Hmm I wondered about that!!   I did learn something about fuel cell technologies from our reputable members  tho!


----------



## Janger (Dec 10, 2019)

yeah new tactics by spammers. sneak in with 3 or 4 bogus posts. "welcome". How ya doin?. then an off topic post with a link someplace. When we ban somebody it is shared with all the other xenforo forums. we get several registrations a day from a banned email or ip address. I delete em. or Josh or Alex.


----------



## DPittman (Dec 10, 2019)

Janger said:


> yeah new tactics by spammers. sneak in with 3 or 4 bogus posts. "welcome". How ya doin?. then an off topic post with a link someplace. When we ban somebody it is shared with all the other xenforo forums. we get several registrations a day from a banned email or ip address. I delete em. or Josh or Alex.


So what do they get by such spam?? Email addresses?  Or something more sinister?


----------



## Janger (Dec 10, 2019)

I think it's just SEO search engine optimization. Somebody is paying them to promote a web site. That's what Josh said. @Jwest7788 ?


----------



## YYCHM (Dec 10, 2019)

I wondered why someone would post that kind of content on a machining web forum.  Good catch Janger.


----------



## Tom Kitta (Dec 10, 2019)

Well link counts move up your page ranking. More websites point to you the more popular your site is. It does not matter if the site is a bit off topic.


----------



## Dabbler (Dec 11, 2019)

anyway it prompted some good activity and I learned stuff.  thanks, SPAMMER


----------

### Written instruction 1:
Please return the spam forum thread's text starting at "So what do they" and ending at "said. @Jwest7788 ?", copied exactly.
### Written instruction 2:
Retype every line of the records word for word.
The spam forum thread and the records are unrelated.

### Records for this task:

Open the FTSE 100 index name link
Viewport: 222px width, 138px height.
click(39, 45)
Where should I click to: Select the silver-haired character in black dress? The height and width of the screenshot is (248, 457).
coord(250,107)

### Written reply 1:
So what do they get by such spam?? Email addresses?  Or something more sinister?


----------



## Janger (Dec 10, 2019)

I think it's just SEO search engine optimization. Somebody is paying them to promote a web site. That's what Josh said. @Jwest7788 ?

### Written reply 2:
Open the FTSE 100 index name link
Viewport: 222px width, 138px height.
click(39, 45)
Where should I click to: Select the silver-haired character in black dress? The height and width of the screenshot is (248, 457).
coord(250,107)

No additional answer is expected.